わたしは会社の人事宛に無記名の文書を送った。トムと後輩の彼女とのスキャンダルを作り上げて・・・2度も・・・
 彼はそれからしばらくして会社を辞めていった。事実無根を主張したのに会社側が理解してくれなくて異動の話を持ち出されたので、自分から辞表を出したという噂だった。
 そのとき初めてわたしは自分のしたことに気づいたのだ。ほんと、最低の人間。
 罪悪感はとてつもなく大きかった。わたしは自分のことがこころの底から大嫌いになって、人と顔を合わせることができなくなっていた。スキャンダルの出所がわたしらしい、という噂が立った。
 わたしも彼を追うように会社を辞めて実家に戻ったのだ。
 今降り返れば、あのときわたしが真っ暗な闇の中に自ら入ってしまったことがわかる。エゴの塊になってしまったわたしは頭に血が上ったままだった。ほんの少しでも自分を見つめることがあのときできたら、と何度思ったことだろう。
 実家の両親は何も言わないでいてくれた。遊んでいるわけにもいかないのでビル清掃のアルバイトをした。清掃というのは気持ちを落ち着かせてくれる。
 そしてわたしは毎日部屋の窓から富士山を眺めた。富士山は刻々変わるその姿でわたしにいつも元気をくれた。

 1年くらいすると罪悪感はまだ強烈に残っていたけれど、愚かな自分を認めて、この罪悪感を抱えたままでもともかく生きようと思えるようにはなった。
 わたしは再び東京に出た。昔見たテレビドラマの台詞で「人生は何度でもやり直せる」というのがあった。わたしはその台詞に賭けたかった。仕事はなんでもしようと思っていたけれど、英語学校で雇ってもらえることになって本当にありがたいと思った。わたしの特技は英語だけだから。
 わたしは東京で暮らす前にルールを決めた。

 できるだけ安いアパートに住んでできるだけ質素に暮らす。
 お金はできるだけ貯めて、やりたいことが見つかるまで使わない。
 どこかでわたしにできる奉仕活動を定期的にする。
 実家には自分がちゃんとできるまで帰らない。

 下町の築35年のアパートでわたしは新しい生活を始めた。アパートの人たちはこころのやさしい人たちばかりだった。わたしは本当に助けられた。毎日の生活の中に、実は無数の小さな幸せがちりばめられていたのだ。

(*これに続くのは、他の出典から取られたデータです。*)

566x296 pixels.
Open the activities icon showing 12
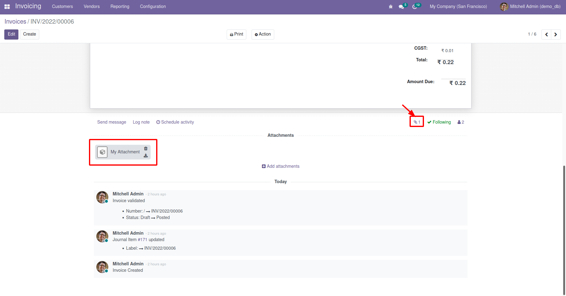coord(415,6)
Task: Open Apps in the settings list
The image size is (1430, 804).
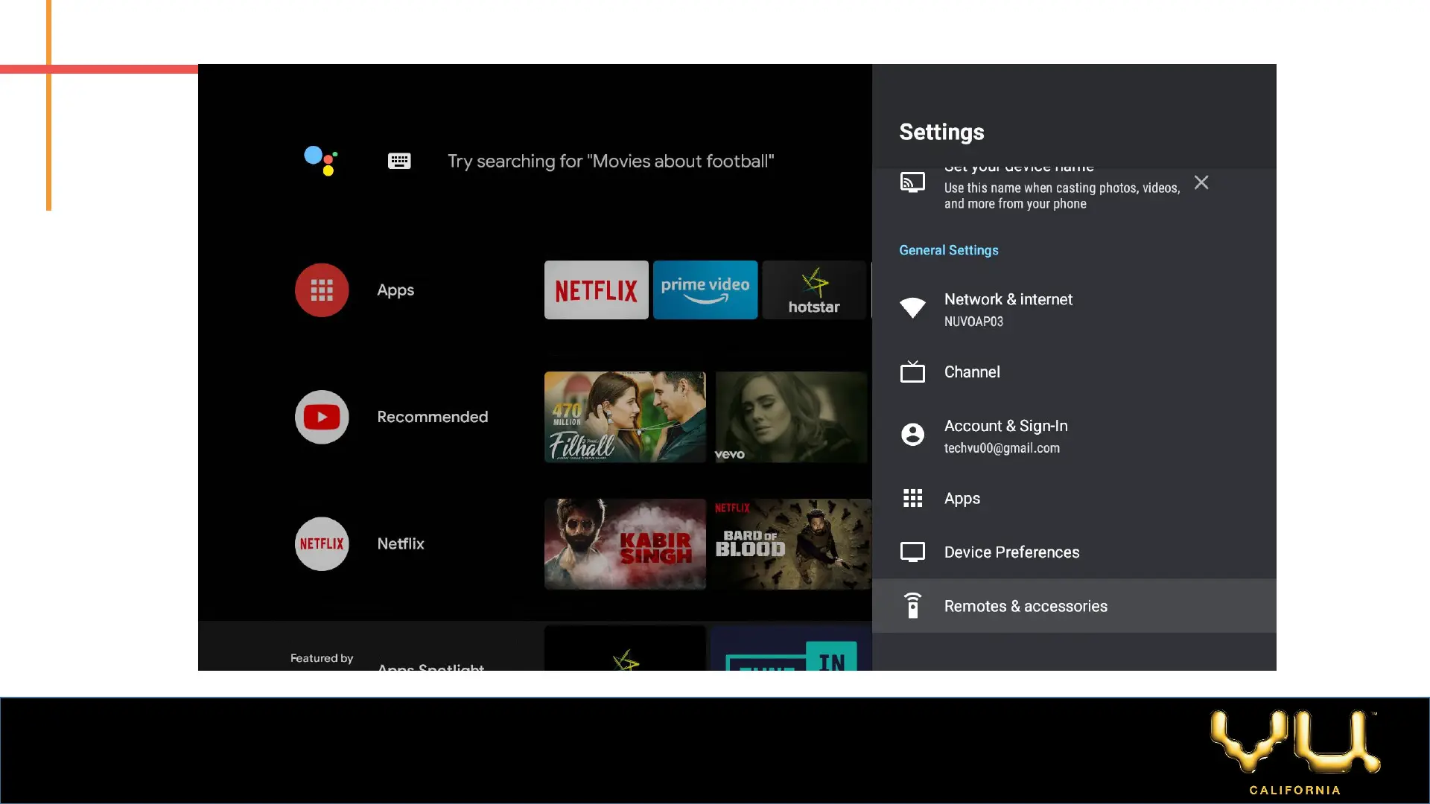Action: pos(962,499)
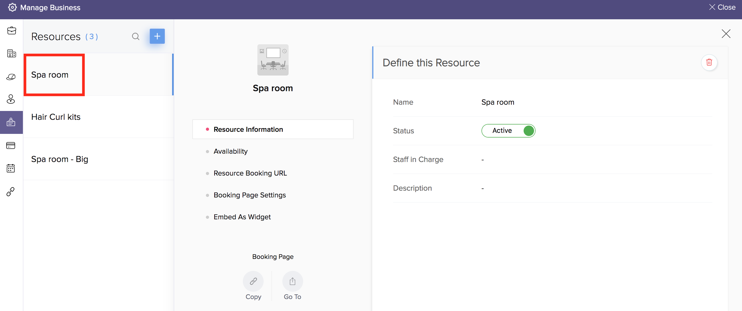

 笑顔でおはよう、と言ってもらうことがどんなにすてきなことか。ほんの少し立ち話をしてその日にあったことを話したり聞いたり・・・あたりまえの幸せを生まれて初めて知った気がした。こういうことが生きていることなんだと思えた。
 奉仕活動というと大げさだけれど、土曜日と日曜日の朝6時、毎週近くの公園のごみ拾いをした。アパートの近くにある公園はわたしが真っ先に好きになった場所だった。ケヤキとサクラの木があって、子どもたちの遊び場もあって、ベンチが置いてある。散歩に出ておいしいパンを買って、ベンチでのんびり子どもたちを眺めながらパンを食べることも楽しみのひとつだった。子どもたちも、「またここで食べてるの?」なんて話しかけてくる。

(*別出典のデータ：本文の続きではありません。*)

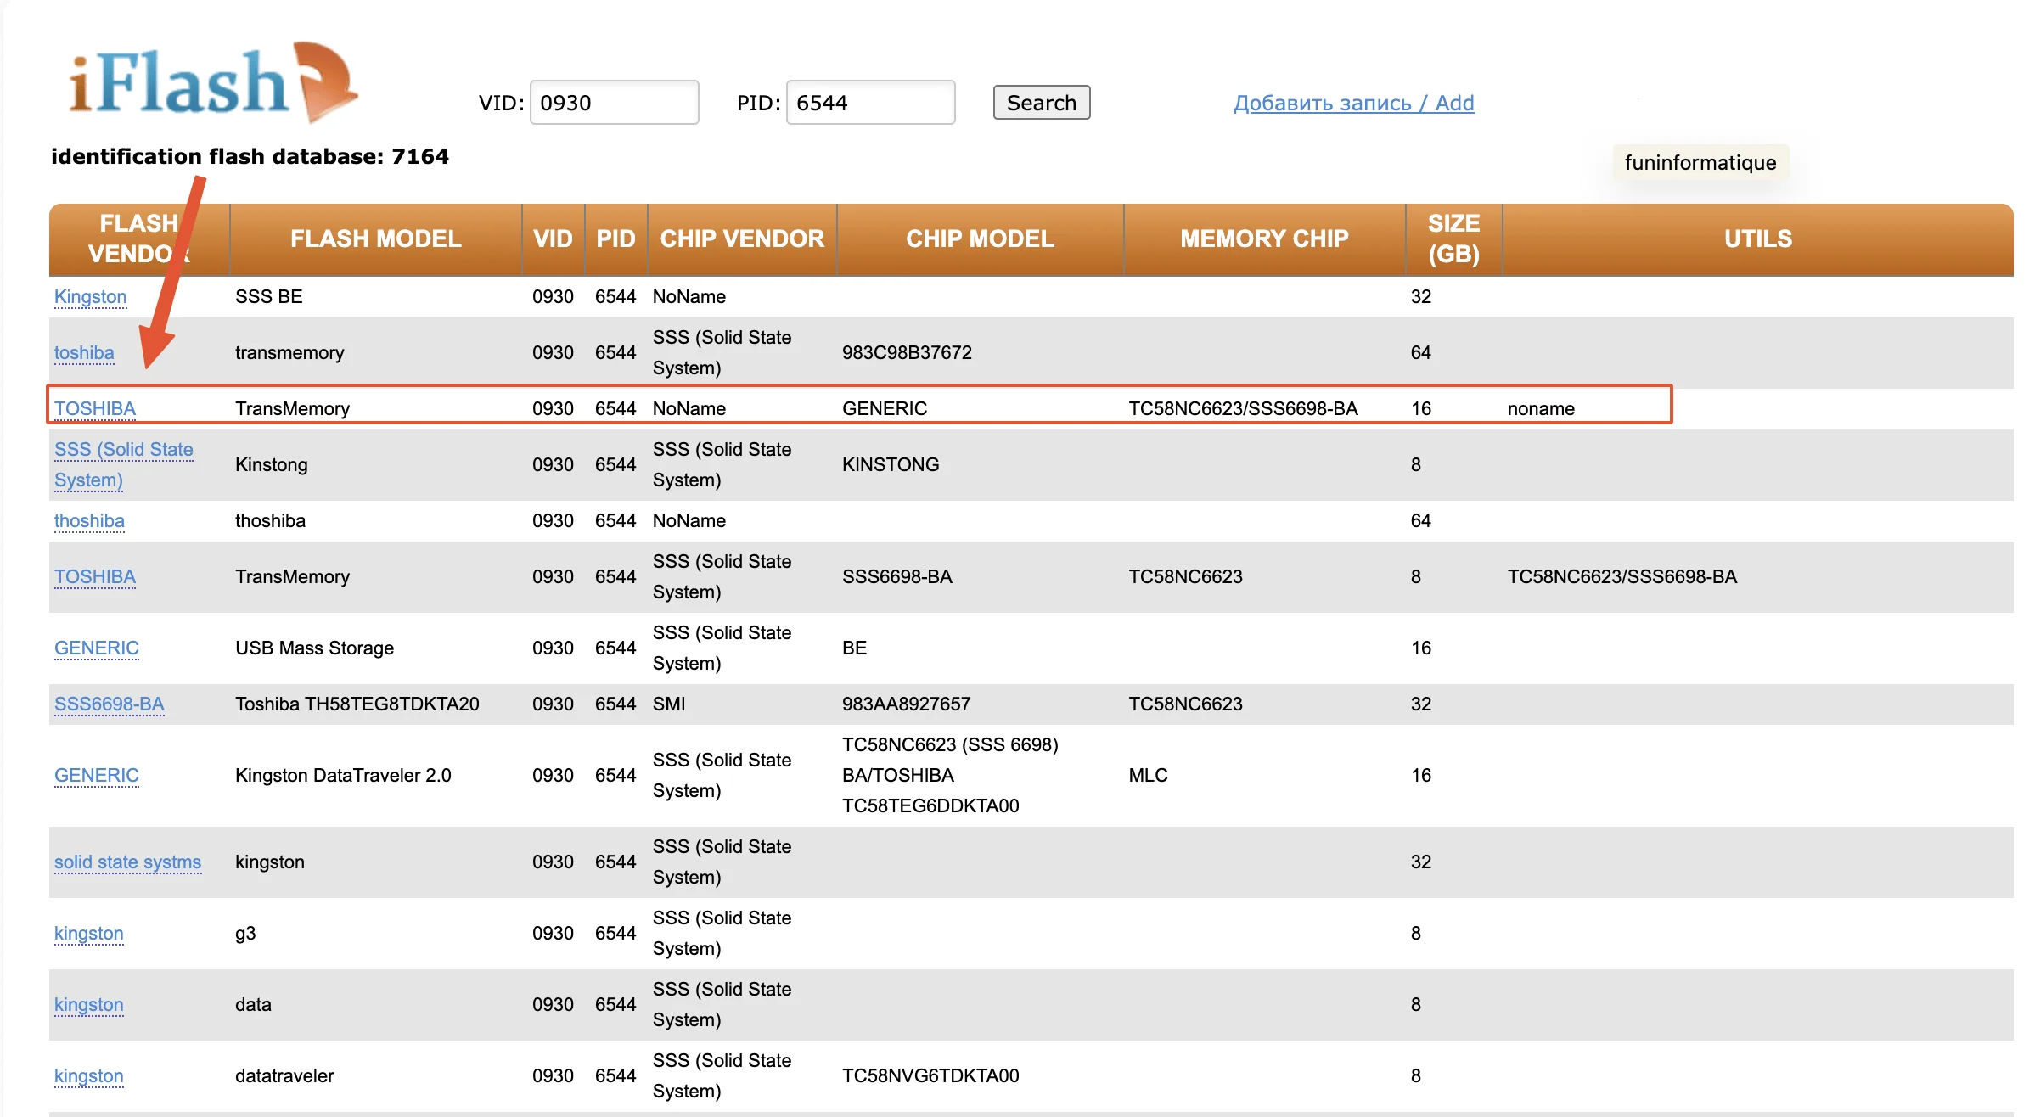Open the GENERIC link for USB Mass Storage

coord(96,648)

 この公園を管理する人はいるけれど、公園のまわりにごみはやっぱりあるのだ。わたしはゴミ袋と軍手を持って毎週出かけた。
 何ヶ月か経つと、おかしいことに、毎週のごみ拾いに段々人が集まってきた。これは思ってもみないことだった。
 この公園でラジオ体操をする人たちがいるのは知っていた。その何人かが早く来て掃除を一緒にするようになったのだ。そして、今度はわたしがつられてラジオ体操をするようになったのだ。小学校の夏休み以来だ。ラジオ体操が新しくなっていたなんてびっくりしてしまった。
 そしてそのうち、ジョギングをしていた若い男の子までわたしたちに参加するようになった。

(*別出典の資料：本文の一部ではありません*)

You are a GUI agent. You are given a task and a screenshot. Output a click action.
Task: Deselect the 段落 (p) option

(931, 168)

 いつの間にか年齢もまちまちな男女が7人、毎週顔を合わせることになった。同志というのだろうか、皆なんだかいつもニコニコしていた。
 こんな風に生きてきた4年間だった。
 トムから手紙をもらってから何ヶ月か過ぎた。わたしはずっと考えていて、ひとつの決心をしていた。もうすぐ英語学校の契約更改の日が来る。そうしたら地元に帰って今自分がやりたいことを始めようと思う。